Doch damit sind die Ingolstädter Lichtspiele noch lange nicht zu Ende. Damit man sich leichter tut, die elektrische Kofferraumklappe mit einem Tritt unter das Heck zu öffnen, zeigt ein Spot den richtigen Ort an, um diesen Freistoß auszuführen. Ein weiteres Highlight ist das Glasdach, das blickdicht oder getönt – oder als „Pergoladach“ mit abwechselnd getönten und blickdichten Segmenten geschaltet werden kann.

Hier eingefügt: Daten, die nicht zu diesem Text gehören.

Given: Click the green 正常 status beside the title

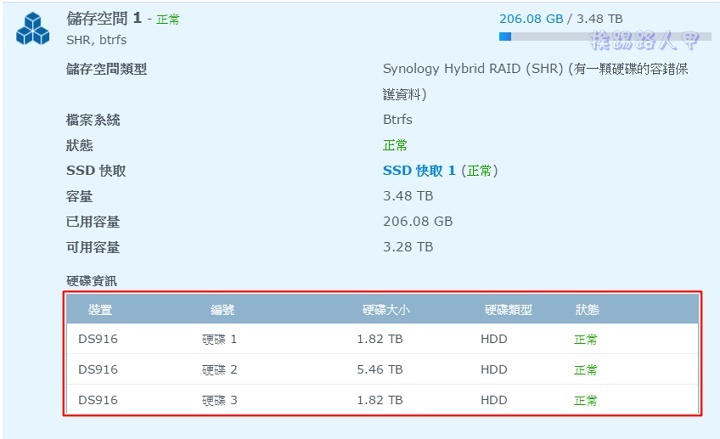Looking at the screenshot, I should click(x=168, y=19).
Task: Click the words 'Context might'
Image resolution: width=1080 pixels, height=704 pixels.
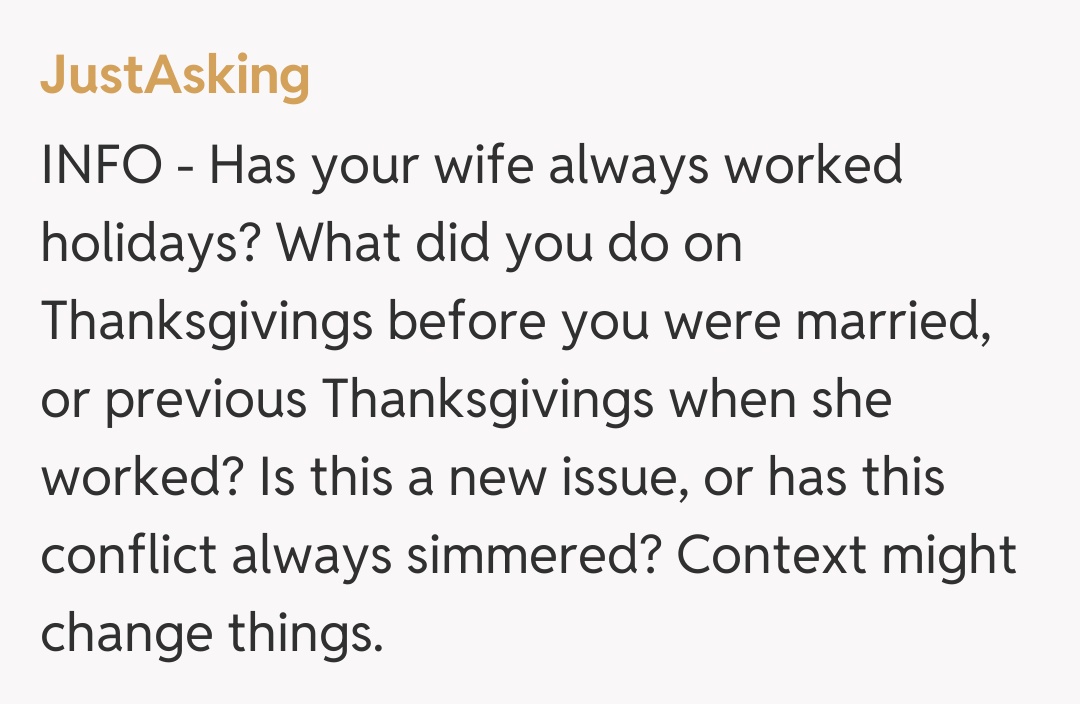Action: (x=847, y=557)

Preise beginnen bei 75.000 Euro – erst einmal
Der Innenraum ist prinzipiell identisch mit dem des Q6 e-tron. Das heißt: gebogene Displays, flankiert von einem rechteckigen Bildschirm für den Beifahrer. Das Display für die virtuellen Instrumente hinterm Lenkrad ist 11,9 Zoll groß, der Touchscreen rechts daneben bringt es auf stattliche 14,5 Zoll. Und der bei Audi neue Bildschirm für den Beifahrer kommt auf eine Größe von 10,9 Zoll. Auch das Head-up-Display mit Augmented Reality ist beim A6 e-tron serienmäßig an Bord.
Die optionalen Kameraausspiegel sind jetzt anklappbar und die zugehörigen Monitore an der A-Säule sind höher gerutscht, um besser im Blickfeld des Fahrers zu liegen. Die Konstruktion erfüllt diesen Zweck, schaut aber aus, als ob sie nachträglich im Zubehörhandel gekauft worden wäre. Die automatisch sanft schließenden Türen vermitteln dagegen echtes Premium-Feeling.
Der ganze Aufwand kommt natürlich auch bei den Preisen an. Der Audi A6 e-tron wird als Sportback rund 75.000 Euro kosten, der S6 e-tron weniger als 100.000 Euro. Für die Avant-Varianten nimmt der Ingolstädter Autobauer zwischen 1.000 und 2.000 Euro zusätzlich. Wer nicht so viel Geld auf der hohen Kante liegen hat: Ab Mitte kommenden Jahres schiebt Audi den A6 e-tron mit einer brutto 83 kWh großen Batterie nach. Diese Einsteigerversion soll schon für etwa 63.000 Euro zu haben sein. Zum Vergleich: Der günstigste BMW i5 kostet wenigstens 70.200 Euro, ein Mercedes EQE 67.187 Euro.